_Input_
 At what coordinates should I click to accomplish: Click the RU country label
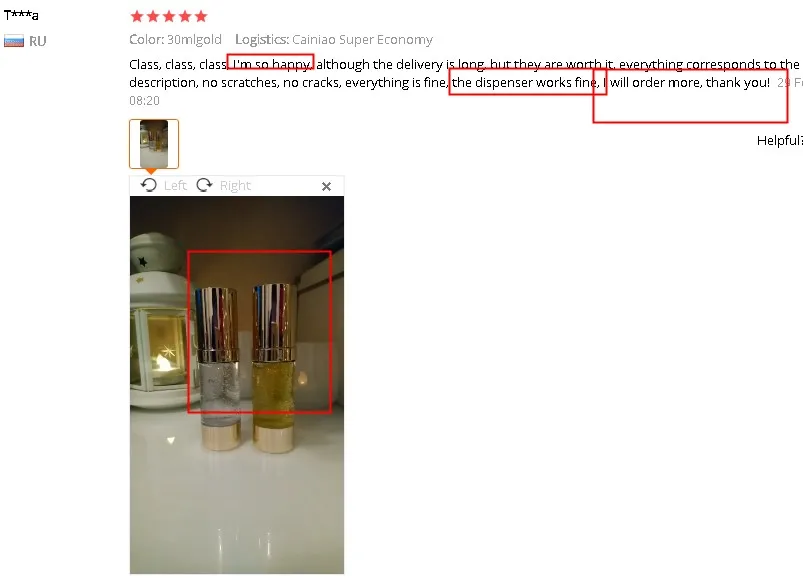[x=37, y=41]
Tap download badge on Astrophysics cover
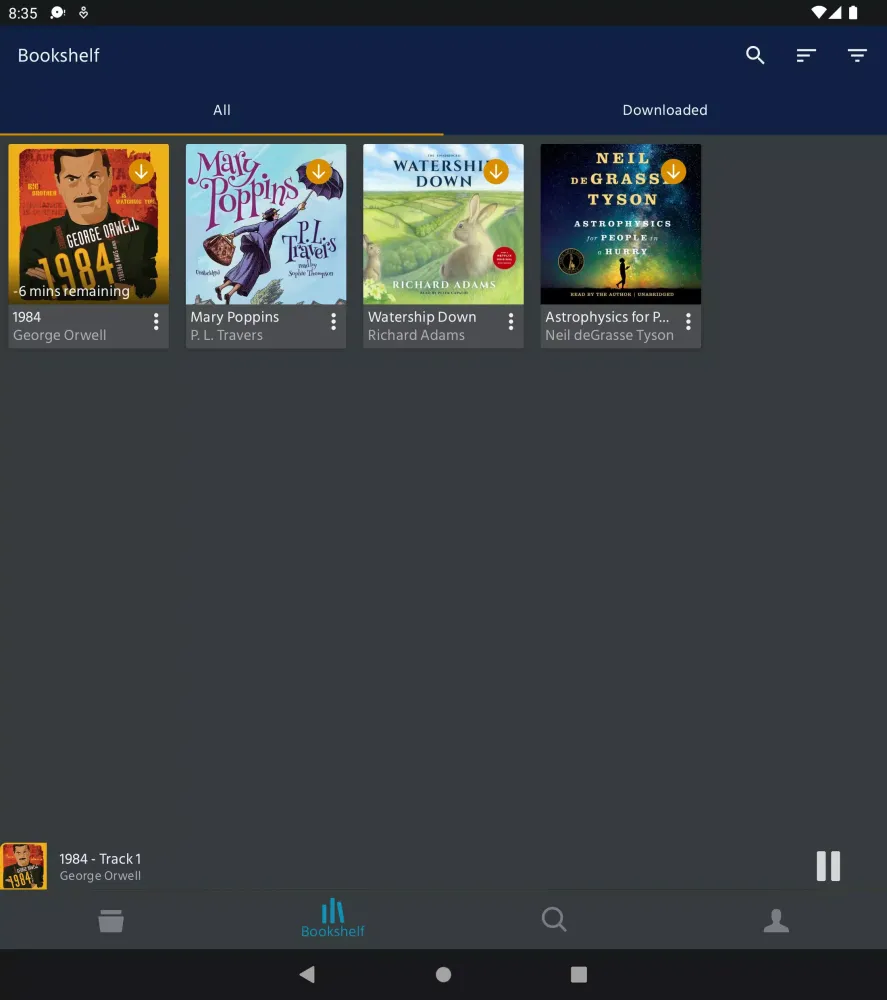 pyautogui.click(x=673, y=172)
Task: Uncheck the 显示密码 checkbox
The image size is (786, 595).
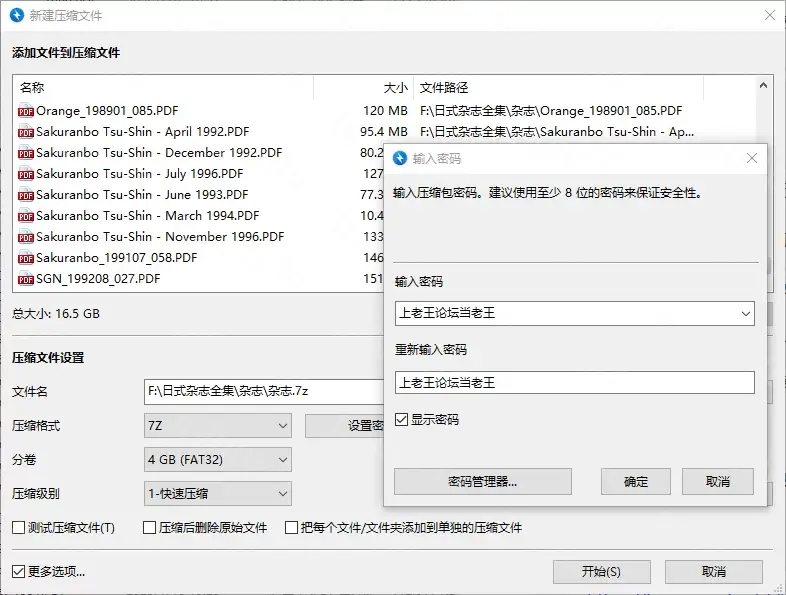Action: [402, 420]
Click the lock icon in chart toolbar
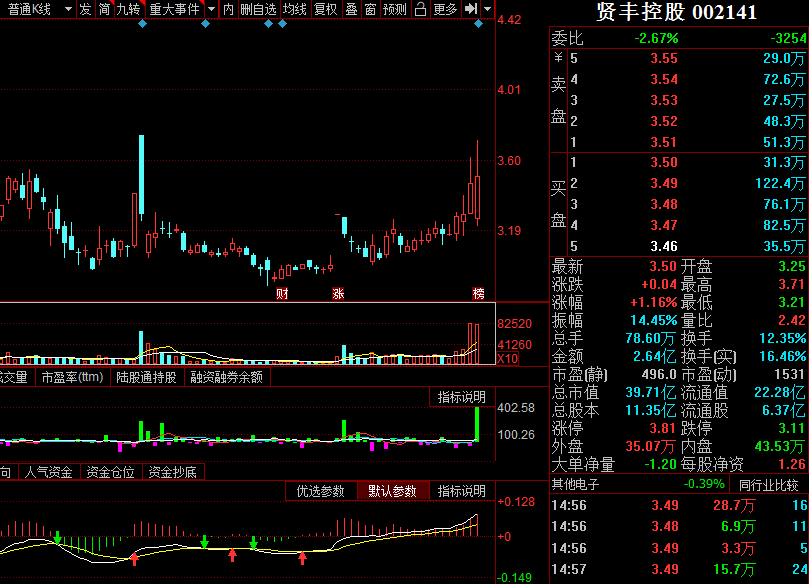The image size is (809, 584). pos(420,9)
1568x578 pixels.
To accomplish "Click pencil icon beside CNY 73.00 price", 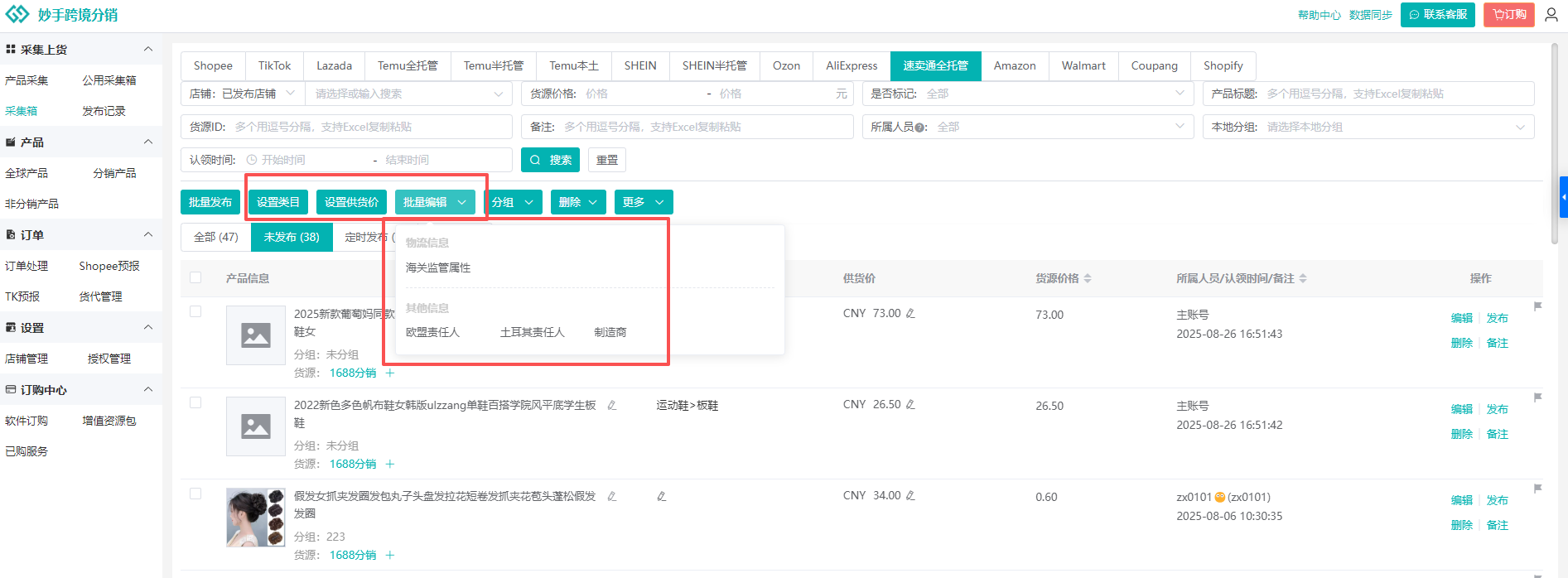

_To do_
Beginning with the line that contains "Task: Uncheck the 显示密码 checkbox", reproduce every line through the end of the records above exactly, leaving pictures out.

_Solution to this task_
Task: Uncheck the 显示密码 checkbox
The image size is (786, 595).
Action: [402, 420]
Click the lock icon in chart toolbar
The image size is (809, 584). pos(420,9)
1568x578 pixels.
To accomplish "Click pencil icon beside CNY 73.00 price", 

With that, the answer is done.